Quant à la rentabilité des capitaux investis par la Lyonnaise sur la période, quelques ratios sont éloquents : le taux de rentabilité interne (TRI) du contrat atteint 15, 76% le 03 février 2015. Un taux que la Cub avait déjà pointé du doigt dans les travaux qu’elle avait menés le 12 décembre 2006 pour rédiger un nouvel l’avenant au contrat.
« Dans toutes les hypothèses les niveaux de TRI avant impôt sont exceptionnellement élevés au regard des risques du service public de l’eau potable », précisait l’institution communautaire dans son rapport.

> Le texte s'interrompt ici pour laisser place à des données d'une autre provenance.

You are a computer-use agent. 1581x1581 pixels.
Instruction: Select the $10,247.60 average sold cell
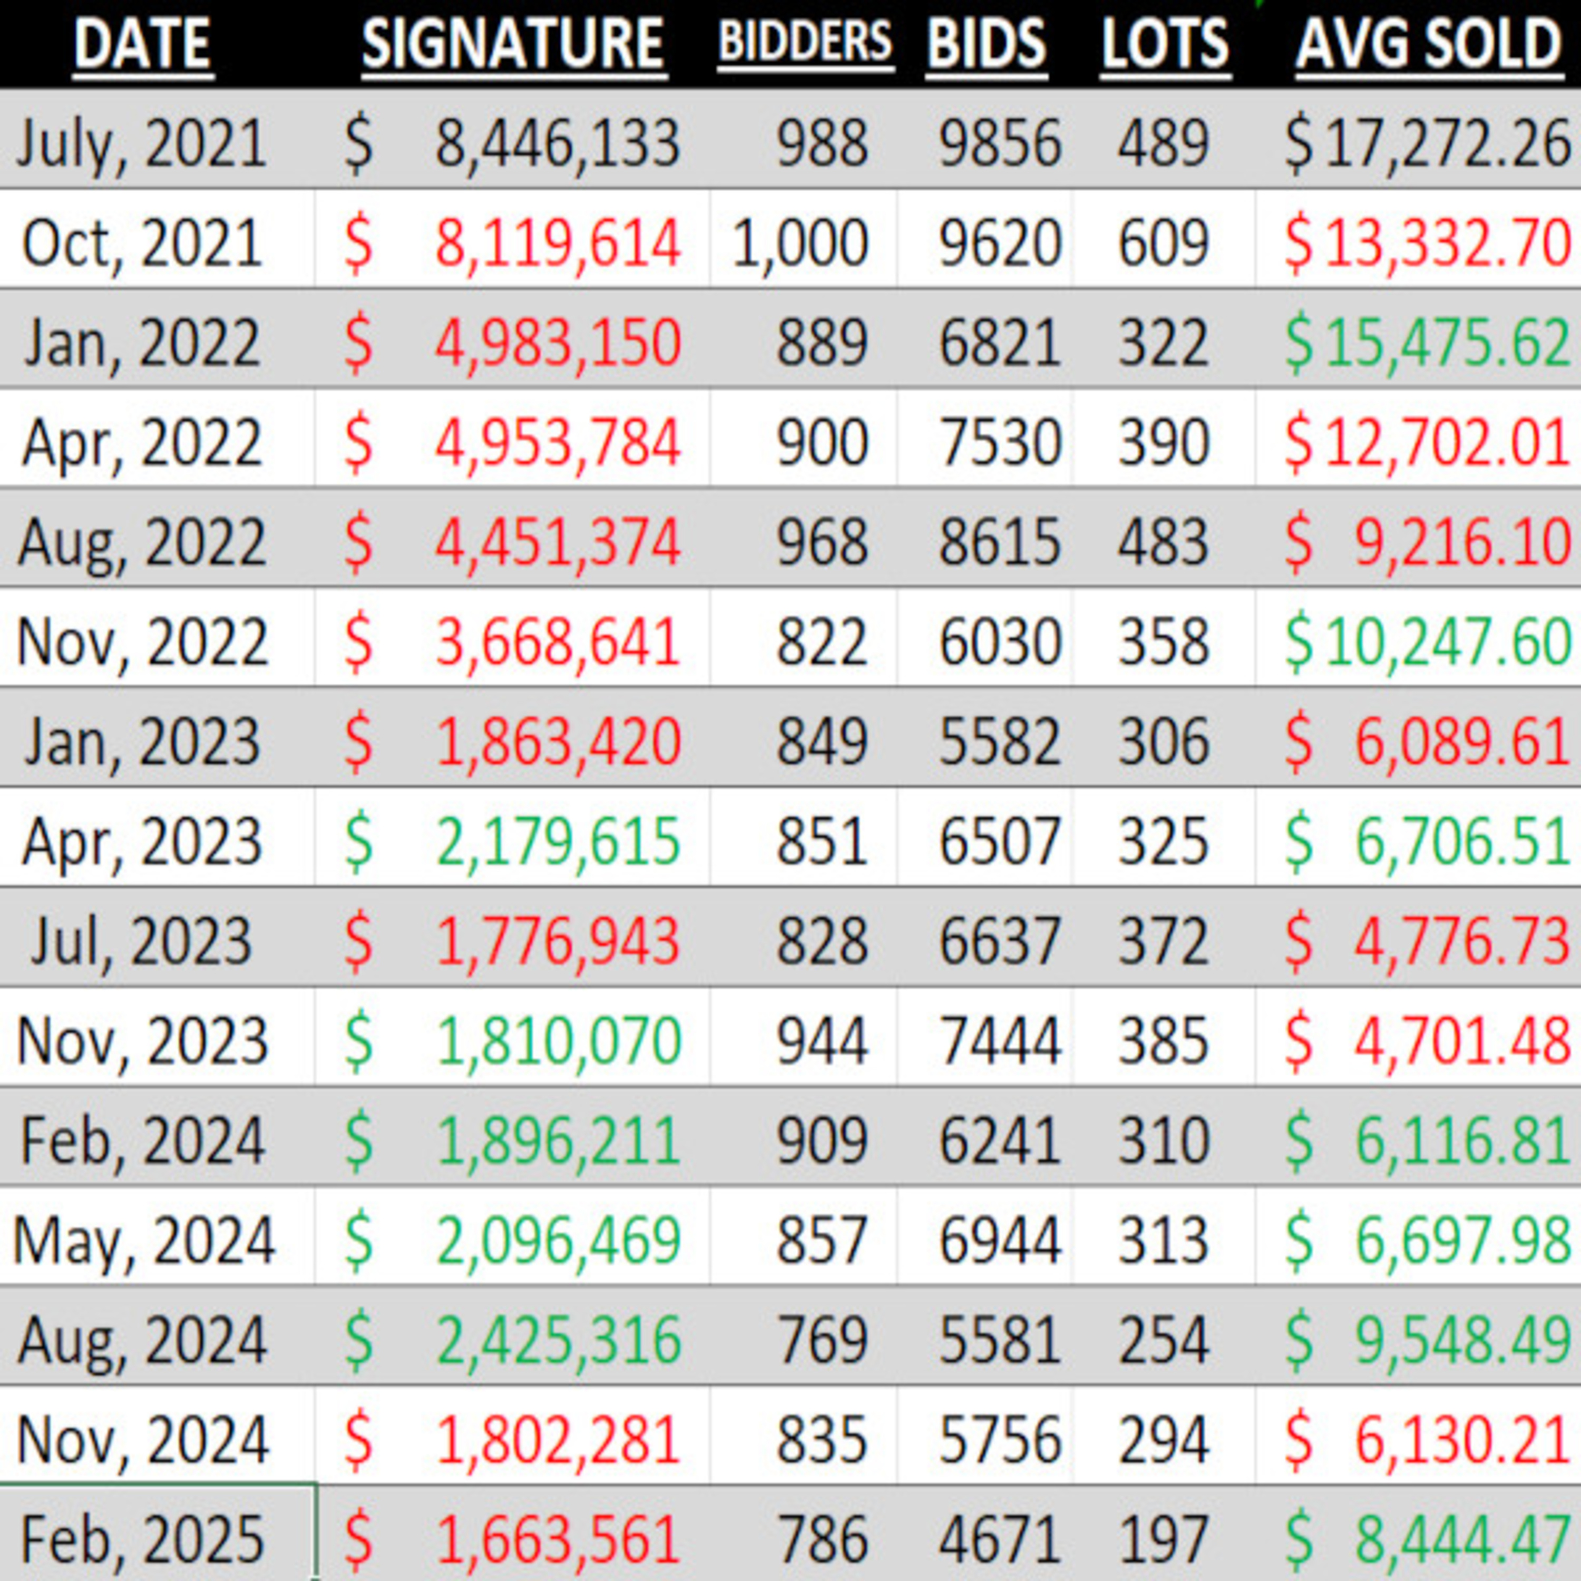(x=1427, y=642)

Ce niveau élevé du taux de rentabilité entraîne un effet cumulatif, de rente, qui contribue à booster la marge de la Lyonnaise.
14,3% de marge
« Sur la durée totale du contrat, la rentabilité annuelle des capitaux de la Lyonnaise atteint 16,32% ! » jauge Patrick Du Fau de Lamothe.
La Lyonnaise des Eaux peut produire jusqu’à 242 000 m3 en pointe par jour. Le m3 coûte en moyenne 3,56 euros. Dans le prix de l’eau actuellement payé par l’usager, 14, 3% de ce prix représente le bénéfice, la marge de la Lyonnaise.
Cela signifie un potentiel significatif de baisse du prix de l’eau – de l’ordre de 15% – en cas de retour en régie.
« Chaque fois qu’une collectivité est revenue en régie publique, cela s’est traduit par une baisse du prix du service, confirme Marc Laimé. Et incontestablement plus de transparence, car l’opacité est intrinsèque à la gestion privée d’un service. »
Trans’cub a présenté son étude en mai 2013 à Vincent Feltesse, puis fait un recours devant le tribunal administratif en avril dernier. Elle reproche à la Cub de ne pas avoir constaté la caducité, qui faisait que l’institution n’avait que 64 millions à payer pour le plan plomb – car dans la caducité, rappelons-le, il n’y a pas indemnisation des bénéfices futurs.
La caducité torpillée
L’association est particulièrement remontée contre la précédente présidence de l’agglomération bordelaise, qu’elle accuse d’avoir opté pour la rupture anticipée sans être consultée, alors qu’elle avait été étroitement associée à la réflexion pour le contrat sur l’assainissement.
Dans un courrier adressé à Vincent Feltesse la veille des municipales (et de la journée mondiale de l’eau), le 22 mars 2014, courrier resté sans réponse, Patrick Du Fau de Lamothe écrivait notamment :
« En ne constatant pas la caducité la Cub prive les usagers d’une baisse du prix de l’eau de près de 20% dès 2015 (soit la marge réalisée par la Lyonnaise) ».
Transcub’ attaque devant la juridiction administrative un avenant au contrat voté en 2012 en conseil de CUB et écartant la caducité. L’association soutient que les représentants des usagers ont été réunis trop tard pour réagir, et souligne que les élus ont reçu l’avis du directeur général des finances publiques – critique à l’égard de la concession – seulement la veille du vote.
« Les agents de la Cub qui connaissaient le mieux les conditions d’appréciation de l’équilibre financier convenu entre la Cub et le délégataire auraient été écartés de l’examen de la caducité », déplore Patrick Du Fau de Lamothe.
Sur les bords de la Garonne, les histoires d’eau sont toujours troubles.